Purpose: A number of new treatments have recently been approved for the treatment of diabetic macular edema (DME). These studies have been designed as phase 3 clinical trials to meet regulatory requirements and so they have a number of similarities. Indeed, the principal criteria of these trials have been to define the proportion of patients with a BCVA gain of ≥3-lines in an ITT population with the last observation carried forward. The objective here is to explore the methodological differences between DME studies including RISE & RIDE (ranibizumab; RANI); VIVID & VISTA (aflibercept; AFLI); FAME (fluocinolone acetonide implant; FAc); and, MEAD (dexamethasone implant; DEX).

Methods: This is discussed in terms of HbA1C values, prior therapies, planned analysis and the use of rescue therapies.

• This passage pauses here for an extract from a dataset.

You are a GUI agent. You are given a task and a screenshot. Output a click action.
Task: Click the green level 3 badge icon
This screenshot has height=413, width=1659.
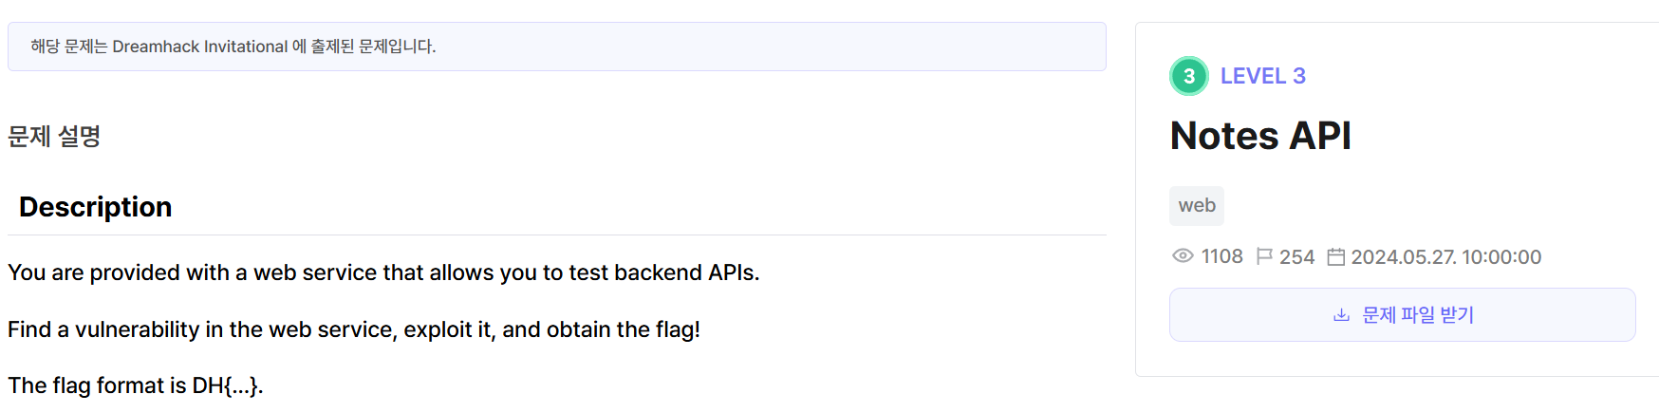pyautogui.click(x=1188, y=76)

Results: HbA1C values: The spread of HbA1C values was not equivalent, which is important in the management of DME. Prior therapies: In FAME, all patients were treated initially with laser. In all other trials, patients were treatment naïve (MEAD, 28%; RANI, 70%; AFLI, 55 to 95%). Planned analysis: Some trials had a planned stratification (RANI and FAc) that optimize the comparison between the arms, the others (AFLI, DEX) had chosen planned subgroup analysis. In FAME alpha risk weighting was used to stratify patients and to define a chronic DME population. Use of rescue therapies: Exclusion criteria have a bearing on the final analysis and study outcomes. Indeed, in FAME, patients were not excluded based on rescue therapy. In MEAD, however, it was prohibited and was used to exclude patients from subsequent analysis. For AFLI, rescue therapy was allowed, but it was controlled, which may explain the differences between the responses seen in the placebo arms (i.e., 12 to 21%). The exclusion of patients in DEX and AFLI mean it is unclear how many patients received rescue therapy and there is a high chance of truncated visits. For FAc, 15% of patients in the treated-arm received off-protocol therapies and patients were included in follow-up visits and analysis.

Conclusions: Trial design is a very important issue that is commonly overlooked to compare trials. Good safety results could reflect the trial design and rate of drop-outs. This emphasises the importance of understanding trial design and its bearing on subsequent analysis.